Après trois jours d’un silence présidentiel qui a fait couler beaucoup d’encre et alimenté les rumeurs les plus folles, le chef de l’État malien, le Colonel Assimi Goïta, a fait sa première apparition publique ce mardi 28 avril 2026. Une réapparition stratégique placée sous le signe de la coopération militaire.
L’inquiétude commençait à gagner la capitale malienne. Depuis les attaques simultanées du 25 avril dernier visant Bamako et le camp de Kati, le fauteuil présidentiel semblait désespérément vide. Alors que le pays pleurait la perte du ministre de la Défense, le Général Sadio Camara, et que l’Alliance des États du Sahel (AES) dénonçait un « complot monstrueux », le mutisme d’Assimi Goïta était qualifié d’inédit.





Une audience aux enjeux diplomatiques
C’est au Palais de Koulouba que le Président de la Transition a choisi de briser la glace. Loin d’une simple allocution télévisée, il a opté pour une image forte : une audience accordée à l’ambassadeur de la Fédération de Russie à Bamako.
Pour les analystes, ce choix n’a rien d’un hasard. En s’affichant aux côtés du diplomate russe quelques jours seulement après le décès du Général Sadio Camara principal artisan du rapprochement entre Bamako et Moscou Assimi Goïta envoie un message clair à ses détracteurs et à ses partenaires de l’AES : l’axe stratégique Mali-Russie demeure inébranlable.
Rassurer une nation sous tension
Cette réapparition vient couper court aux spéculations sur l’état de santé du chef de l’État ou sur son éventuelle incapacité à diriger le pays après l’offensive rebelle. Si les détails de l’entretien n’ont pas été totalement filtrés, l’image du Colonel Goïta recevant ses hôtes à Koulouba confirme que le cœur du pouvoir malien est toujours opérationnel.

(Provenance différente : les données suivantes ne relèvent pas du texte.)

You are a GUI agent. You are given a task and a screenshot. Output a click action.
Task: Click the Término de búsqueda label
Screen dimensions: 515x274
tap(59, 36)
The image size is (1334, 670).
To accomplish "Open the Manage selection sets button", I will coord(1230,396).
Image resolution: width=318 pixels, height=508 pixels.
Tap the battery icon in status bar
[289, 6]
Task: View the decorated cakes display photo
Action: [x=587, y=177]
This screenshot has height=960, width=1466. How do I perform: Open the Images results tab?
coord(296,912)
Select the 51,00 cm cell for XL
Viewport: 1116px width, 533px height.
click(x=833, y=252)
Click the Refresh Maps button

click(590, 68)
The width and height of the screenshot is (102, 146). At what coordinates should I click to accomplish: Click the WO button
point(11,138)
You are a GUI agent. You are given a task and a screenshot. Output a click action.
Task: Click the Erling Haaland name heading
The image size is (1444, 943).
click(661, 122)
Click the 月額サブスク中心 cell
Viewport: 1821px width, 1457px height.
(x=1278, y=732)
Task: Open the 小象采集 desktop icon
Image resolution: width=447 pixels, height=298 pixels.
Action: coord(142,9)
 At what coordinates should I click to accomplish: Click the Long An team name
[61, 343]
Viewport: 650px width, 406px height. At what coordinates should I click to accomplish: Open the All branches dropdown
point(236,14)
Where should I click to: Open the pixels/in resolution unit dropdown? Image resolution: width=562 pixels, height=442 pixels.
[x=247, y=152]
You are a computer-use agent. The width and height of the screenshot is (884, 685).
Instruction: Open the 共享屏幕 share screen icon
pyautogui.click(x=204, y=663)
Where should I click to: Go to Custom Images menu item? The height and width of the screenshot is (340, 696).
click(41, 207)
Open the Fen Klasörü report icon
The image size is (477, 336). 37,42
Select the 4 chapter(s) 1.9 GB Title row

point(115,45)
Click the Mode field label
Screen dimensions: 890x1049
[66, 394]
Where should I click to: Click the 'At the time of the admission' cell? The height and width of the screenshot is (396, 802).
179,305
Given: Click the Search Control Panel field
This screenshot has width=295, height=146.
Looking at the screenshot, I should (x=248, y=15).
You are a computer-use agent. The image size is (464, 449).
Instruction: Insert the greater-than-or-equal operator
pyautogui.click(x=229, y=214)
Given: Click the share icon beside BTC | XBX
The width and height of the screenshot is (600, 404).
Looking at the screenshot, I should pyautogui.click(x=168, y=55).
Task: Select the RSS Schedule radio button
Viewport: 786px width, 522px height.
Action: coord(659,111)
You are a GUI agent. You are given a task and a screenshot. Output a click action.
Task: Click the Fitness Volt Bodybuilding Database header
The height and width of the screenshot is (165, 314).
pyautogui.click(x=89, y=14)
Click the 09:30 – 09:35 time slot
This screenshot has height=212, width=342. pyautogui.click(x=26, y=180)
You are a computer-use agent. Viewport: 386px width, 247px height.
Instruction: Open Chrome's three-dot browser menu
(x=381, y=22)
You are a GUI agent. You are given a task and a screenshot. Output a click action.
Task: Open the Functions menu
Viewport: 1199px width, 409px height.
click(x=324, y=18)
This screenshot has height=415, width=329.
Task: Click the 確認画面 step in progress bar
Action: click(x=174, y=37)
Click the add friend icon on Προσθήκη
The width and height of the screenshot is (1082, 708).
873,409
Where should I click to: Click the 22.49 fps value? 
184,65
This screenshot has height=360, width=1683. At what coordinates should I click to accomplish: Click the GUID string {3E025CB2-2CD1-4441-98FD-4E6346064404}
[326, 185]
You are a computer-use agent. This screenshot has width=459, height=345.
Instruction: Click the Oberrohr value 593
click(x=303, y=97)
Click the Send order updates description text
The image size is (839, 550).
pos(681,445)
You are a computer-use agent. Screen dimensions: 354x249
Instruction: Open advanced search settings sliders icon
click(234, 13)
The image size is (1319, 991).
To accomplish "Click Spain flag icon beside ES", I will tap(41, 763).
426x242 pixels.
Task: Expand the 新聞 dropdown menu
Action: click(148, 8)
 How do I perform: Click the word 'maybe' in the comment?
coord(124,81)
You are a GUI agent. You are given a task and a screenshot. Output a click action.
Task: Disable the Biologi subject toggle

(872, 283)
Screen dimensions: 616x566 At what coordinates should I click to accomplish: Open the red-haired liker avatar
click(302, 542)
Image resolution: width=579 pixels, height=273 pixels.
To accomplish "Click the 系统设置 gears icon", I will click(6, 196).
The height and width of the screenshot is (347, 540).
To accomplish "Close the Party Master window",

Le défi de la réorganisation
Malgré ce retour symbolique, le défi reste immense pour le pouvoir de Bamako. La perte de figures clés du haut commandement et la situation sécuritaire instable, notamment dans la région de Kidal, imposent une réorganisation rapide de l’appareil sécuritaire. Le Mali, soutenu par ses alliés du Burkina Faso et du Niger au sein de la Confédération de l’AES, semble désormais s’engager dans une phase de riposte diplomatique et militaire pour reprendre l’initiative sur le terrain.